Anne-Marie Schleiner and Luis Hernandez-Galvan picked this particular path across the border because it represents a major point of entry for drugs into the US throughout history. The artists play on the historical context of these neighborhoods quite well and teach the players a lot about the American side of the drug cartel. After World War II this became the largest market for drugs in the world. In Sinaloa, Mexico, Chinese-American citizens were paid to teach Mexican farmers how to harvest poppy seeds to produce morphine. During this time in history, the US had an incredibly high demand for morphine because so many soldiers who had returned from the war had become addicted. Therefore, after World War II a drug route was created through Tijuana and the infrastructure is still there, making it the best route for drug trafficking.
In order to understand the situation of Tijuana and neighboring areas, Anne-Marie Schleiner and Luis Hernandez-Galvan moved to Tijuana and discovered a lot about the culture. In the first two months of 2005, when they first arrived, there were 60 violent murders in Tijuana, one being the chief of police. Schleiner and Hernandez-Galvan quickly learned that the law in Mexico, especially Tijuana, was flexible. For example, there is a bar down the street from the local police station where people can buy marijuana from the bartender and snort lines of cocaine at their table. During their time in Tijuana, the artists also learned about a tunnel formed between a middle class neighborhood in Calexico, USA and a Mexican mansion. It is important to note “since 2003, 8 narco tunnels have been discovered in California and 15 in Arizona, according to the DEA. Some of them are quite high tech with electricity, ventilation and rail systems” Hernandez-Galvan. (2005). Corridos.
The computer game, Corridos, is centralized around the idea of driving drugs across the border while listening to Corridos music, which is really making a statement about the culture of drug trafficking between the US-Mexican border. The game takes players through secret tunnels where they can drive across (under) the border at fast speeds or sit for hours at border controls. However, the game is so much more than fast cars and cool music. It focuses on the illegal exchanges that take place across our borders and how that affects our society.
While Anne-Marie Schleiner and Luis Hernandez-Galvan have made a comment on the US-Mexican border and the exchanges that take place across it through an art game, lots of artists are making a more obvious political statement about the border by painting on border fences. Ana Teresa Fernández paints the Sonora border fence ski blue to symbolize that it should be invisible, and by painting it, it almost looks like she tried to erase it. The purpose of this piece is to raise awareness of migrant rights. While both of these art pieces highlight important issues affecting the US-Mexican border, this makes a statement about transporting people across borders, whereas Corridos makes a statement more specifically about drug trafficking.

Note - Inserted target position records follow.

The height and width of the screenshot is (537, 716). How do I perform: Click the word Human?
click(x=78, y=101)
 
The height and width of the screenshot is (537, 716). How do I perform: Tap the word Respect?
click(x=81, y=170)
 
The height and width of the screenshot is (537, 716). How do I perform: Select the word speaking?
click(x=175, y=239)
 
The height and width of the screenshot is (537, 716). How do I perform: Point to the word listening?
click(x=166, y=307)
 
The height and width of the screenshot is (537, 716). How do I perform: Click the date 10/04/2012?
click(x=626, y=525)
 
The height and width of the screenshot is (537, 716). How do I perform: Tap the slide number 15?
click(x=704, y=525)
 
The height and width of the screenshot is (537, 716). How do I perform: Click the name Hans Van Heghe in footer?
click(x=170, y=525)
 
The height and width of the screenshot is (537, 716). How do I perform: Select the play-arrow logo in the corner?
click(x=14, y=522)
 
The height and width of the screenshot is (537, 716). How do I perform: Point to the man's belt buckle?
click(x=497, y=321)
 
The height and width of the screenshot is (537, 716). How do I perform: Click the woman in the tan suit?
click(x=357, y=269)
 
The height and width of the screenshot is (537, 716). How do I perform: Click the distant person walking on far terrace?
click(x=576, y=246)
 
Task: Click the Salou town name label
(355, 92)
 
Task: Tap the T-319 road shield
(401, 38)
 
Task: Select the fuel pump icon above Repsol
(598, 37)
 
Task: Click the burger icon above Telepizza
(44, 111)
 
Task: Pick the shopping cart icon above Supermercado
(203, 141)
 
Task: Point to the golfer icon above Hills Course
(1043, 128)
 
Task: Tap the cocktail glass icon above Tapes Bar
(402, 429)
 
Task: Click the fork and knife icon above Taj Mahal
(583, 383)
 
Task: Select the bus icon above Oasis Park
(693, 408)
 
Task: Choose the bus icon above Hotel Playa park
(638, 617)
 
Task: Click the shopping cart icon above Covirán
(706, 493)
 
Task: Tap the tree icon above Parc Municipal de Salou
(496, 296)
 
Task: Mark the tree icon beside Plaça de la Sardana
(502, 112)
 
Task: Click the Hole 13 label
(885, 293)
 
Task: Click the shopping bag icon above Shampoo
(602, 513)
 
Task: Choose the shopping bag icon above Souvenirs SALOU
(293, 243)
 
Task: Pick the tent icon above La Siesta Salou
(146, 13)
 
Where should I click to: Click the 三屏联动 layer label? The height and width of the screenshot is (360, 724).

Another piece that that comments on the US-Mexico border is by Chico MacMurtie. MacMurtie’s piece, Border Crossers, is a series of robotic sculptures that act as a physical and symbolic bridge across the border. The artist plans on installing these sculptures at specific locations along both sides of the border. Anne-Marie Schleiner and Luis Hernandez-Galvan work, Corridos, documents the journey across the border in a hypothetical situation based on extensive research. MacMurtie’s piece, Border Crossers seeks to document the exchanges taking place along the border as well. However, this piece will actual show real activity along the border. The bridges used in this piece actually have sensors and surveillance technology, which will document border activity.